Compressor Types

Air compressors can produce pressures ranging from slightly above atmospheric to more than 60,000 psi (4,000 bar), although most industrial applications use pressures of around 100 psig (7.9 bar). There are two general methods used to compress gaseous matter:

1. Positive displacement compressors compress air (or other gases) by admitting successive volumes of air into a closed space and then decreasing the volume. Reciprocating and rotary screw compressors operate on this principle.

2. Dynamic compressors are machines in which air or gas is compressed by the mechanical action of rotating vanes or impellers imparting velocity and pressure to the air or gas. Dynamic compressors include axial and centrifugal types.

The basic concept behind the dynamic or centrifugal compressor principle can be easily explained with an analogy of a person whirling a ball attached to the end of a string.

The ball pulls outward on the string due to the action of centrifugal force, and the pull is increased by a heavier ball, a longer string, or a faster rotation. As shown in Figure 30-1, the effect is the same if the ball is replaced with a molecule of gas, the string is replaced with an impeller, and the person is replaced with a mechanical driver. The centrifugal force imparted to the gas molecule will fling it outward, compressing it into the narrower impeller passageway. The larger the diameter of the impeller, the heavier the molecular weight of the gas, or the greater the speed rotation, the greater the pressure produced.

Fig. 30-1 Centrifugal Principle Illustration. Source: Carrier Corporation

In contrast, in positive displacement machines, a finite amount of the working fluid (e.g., air) is positively moved through the machine. Compression occurs as the machine encloses a finite volume of gas and reduces the internal volume of the compression chamber. The batch process characteristic allows positive displacement compressors to achieve higher pressures and respond to load change more effectively than centrifugal compressors. In particular, positive displacement compressors are more compatible with speed control as a means of controlling capacity under part-load conditions.

Rotary screw and reciprocating (piston) compressors are both positive displacement machines, which trap a finite volume of gas, compress it, and transports it to discharge. Dynamic machines, such as axial and centrifugal compressors, use rotary action to exert a torque on the gas to transport it and change its kinetic energy, without positive displacement.

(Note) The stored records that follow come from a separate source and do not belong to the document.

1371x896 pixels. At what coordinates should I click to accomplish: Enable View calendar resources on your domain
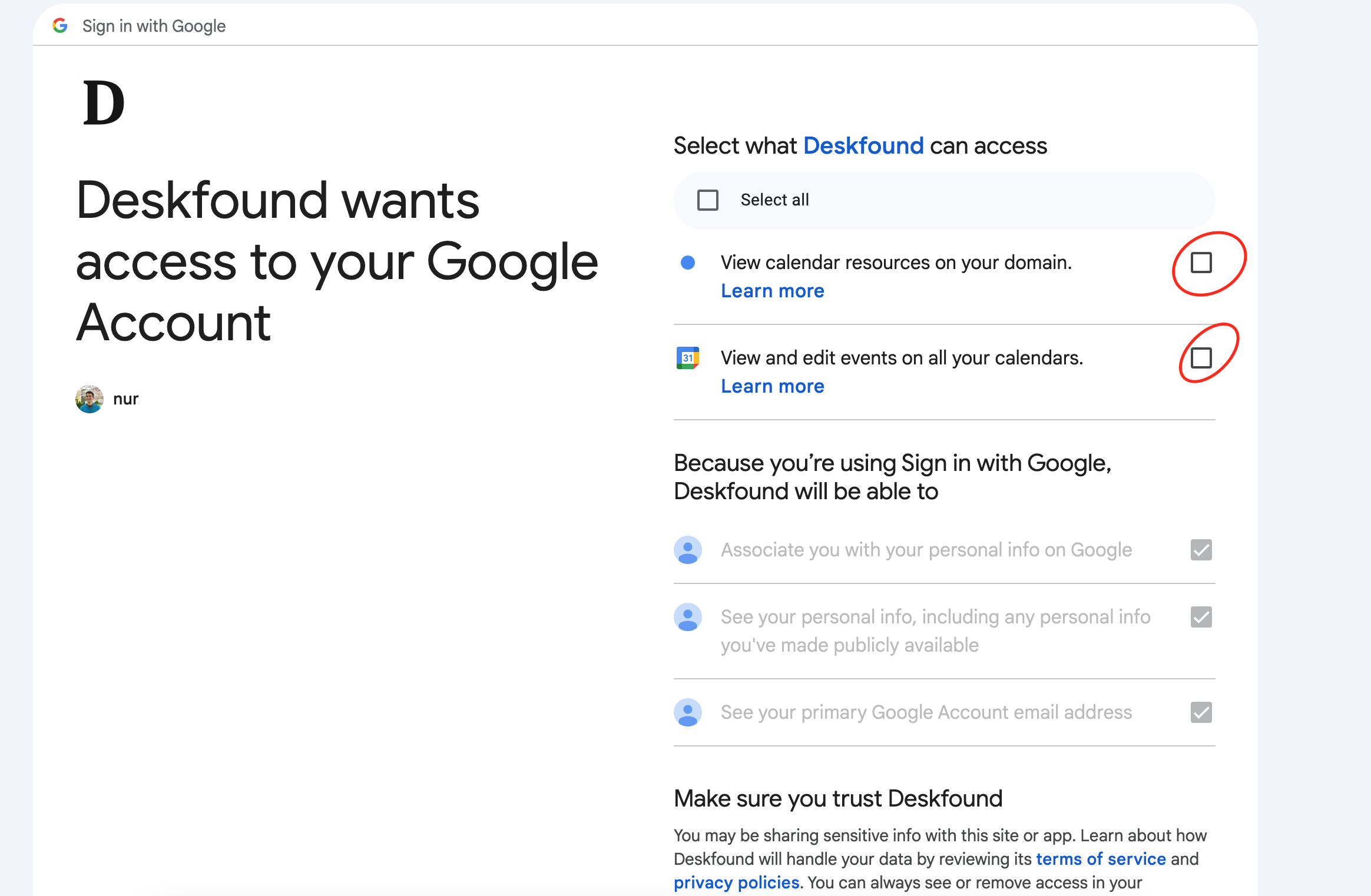1201,263
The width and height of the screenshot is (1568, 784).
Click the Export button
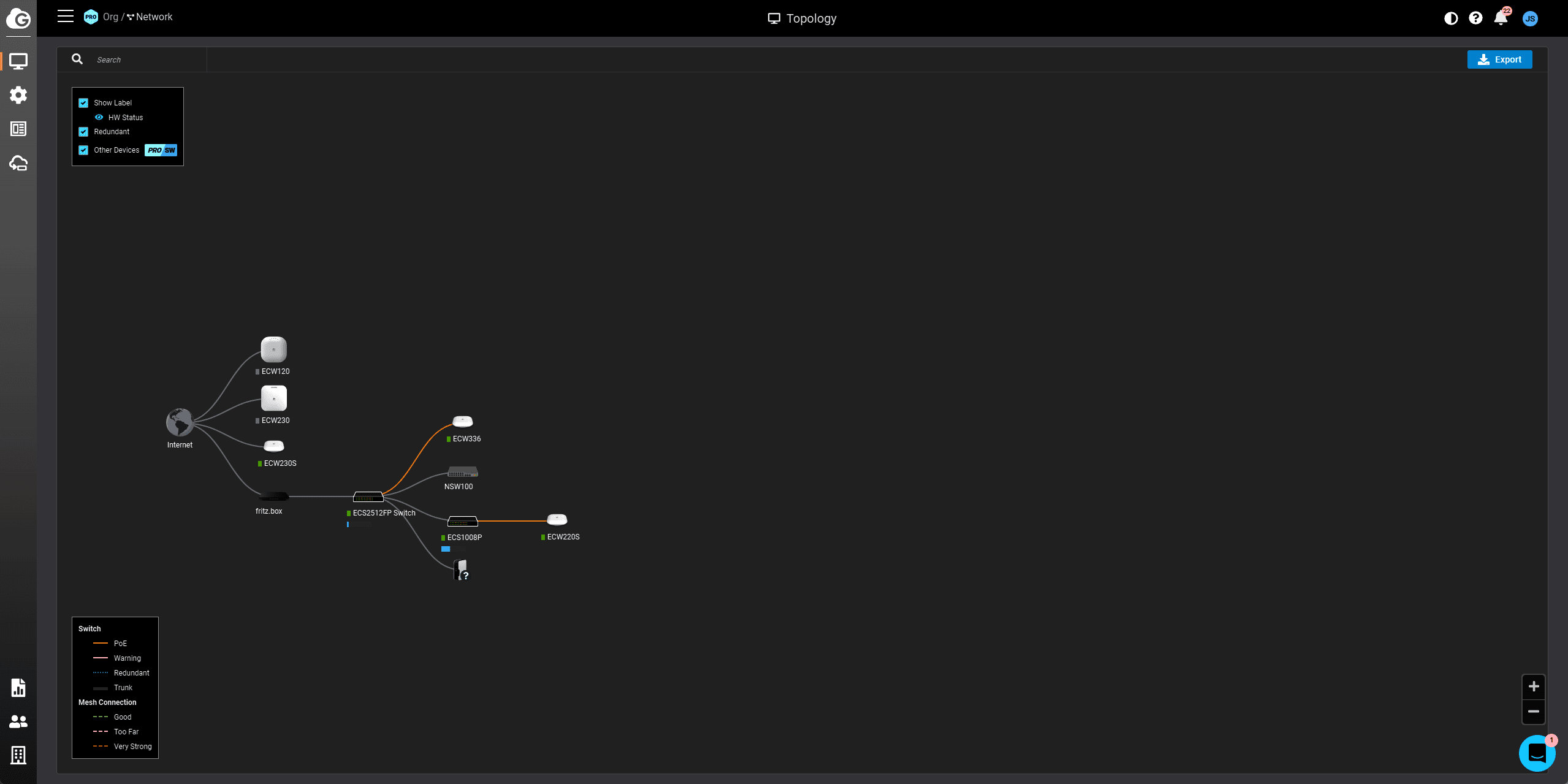tap(1499, 59)
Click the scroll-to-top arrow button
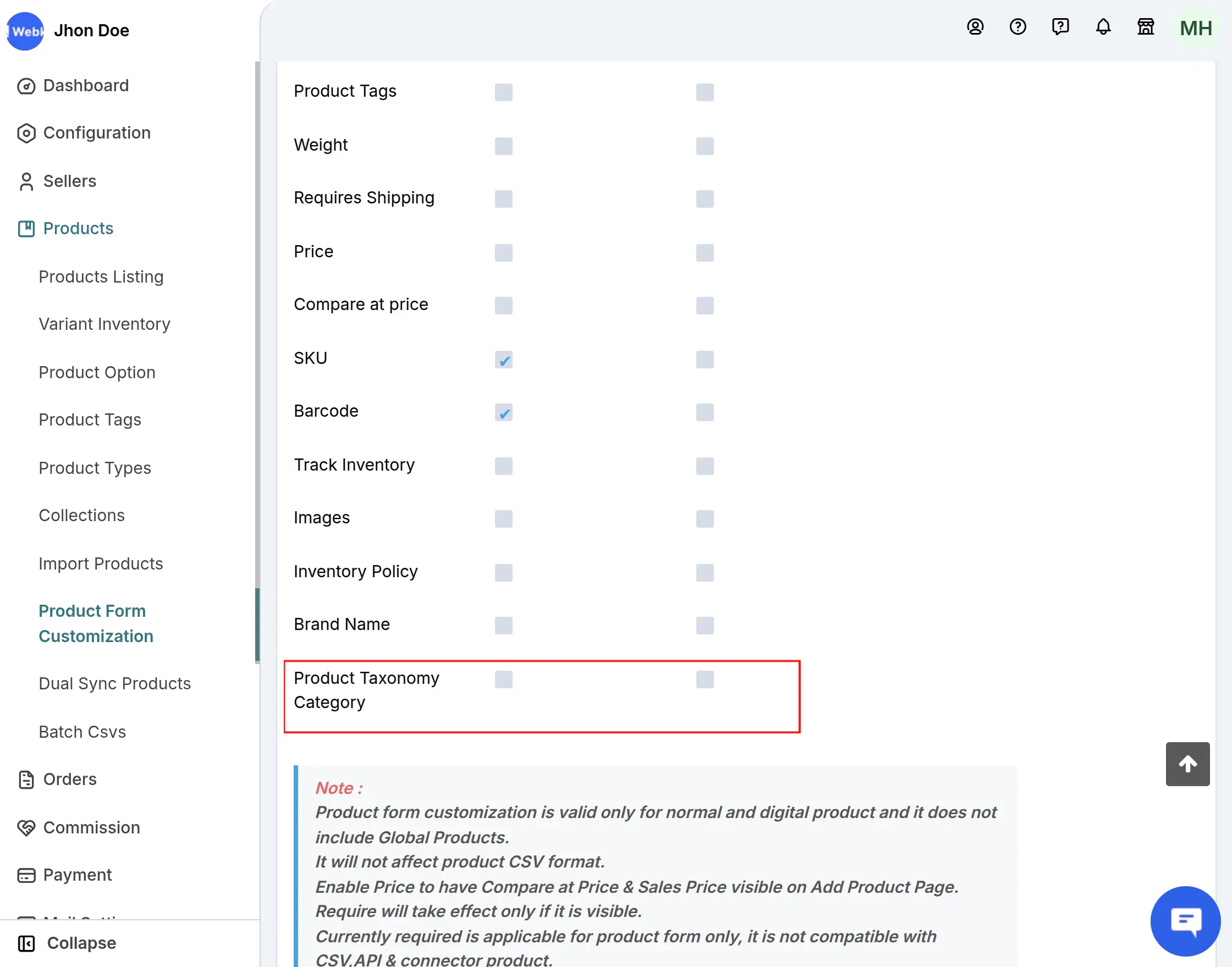 point(1187,764)
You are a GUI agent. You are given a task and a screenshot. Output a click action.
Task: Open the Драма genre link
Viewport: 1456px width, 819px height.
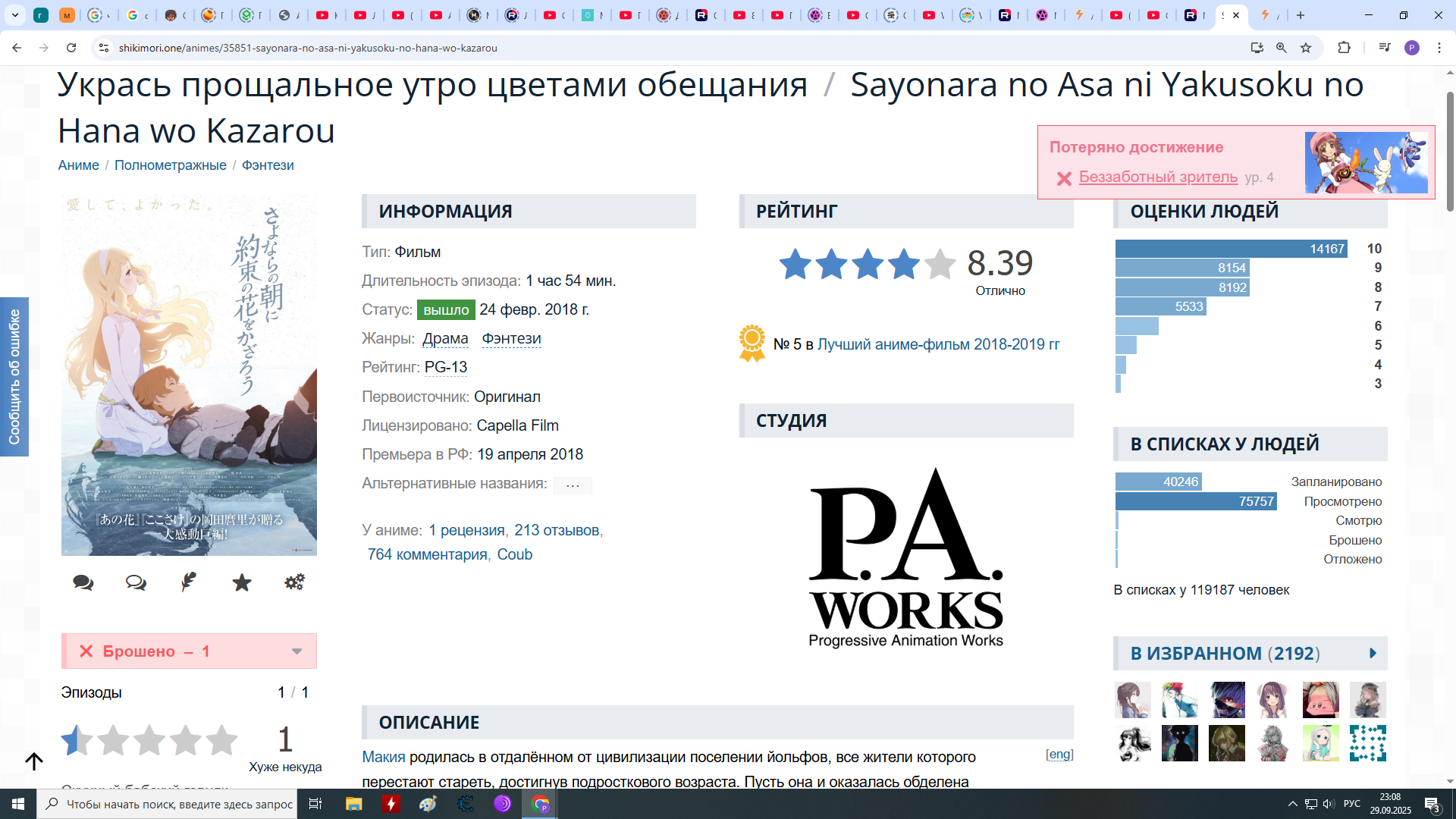tap(445, 338)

Whereas positive displacement compressors are essentially constant volume, variable pressure machines, centrifugal compressors are essentially variable flow, constant pressure machines. Figure 30-2 provides a comparison of performance characteristics of centrifugal versus reciprocating compressors. Line JK represents the constant flow, variable pressure performance of the reciprocating compressor. Due to the decrease in volumetric efficiency at increasing pressures, the compressor will actually have a sloping characteristic, as shown by Line JL. Line FM represents the variable flow, constant pressure performance of the centrifugal compressor. Due to internal losses, the compressor characteristic is not a straight line, but is similar to Line FG.

Generally, positive displacement units are selected for smaller volumes of gas and higher pressure ratios. Dynamic machines are selected for higher volumes of gas and smaller pressure ratios. As such, centrifugal compressors are most common in large capacities, except when high pressure ratios are required.

Figure 30-3 shows the basic types of compressors discussed in this chapter.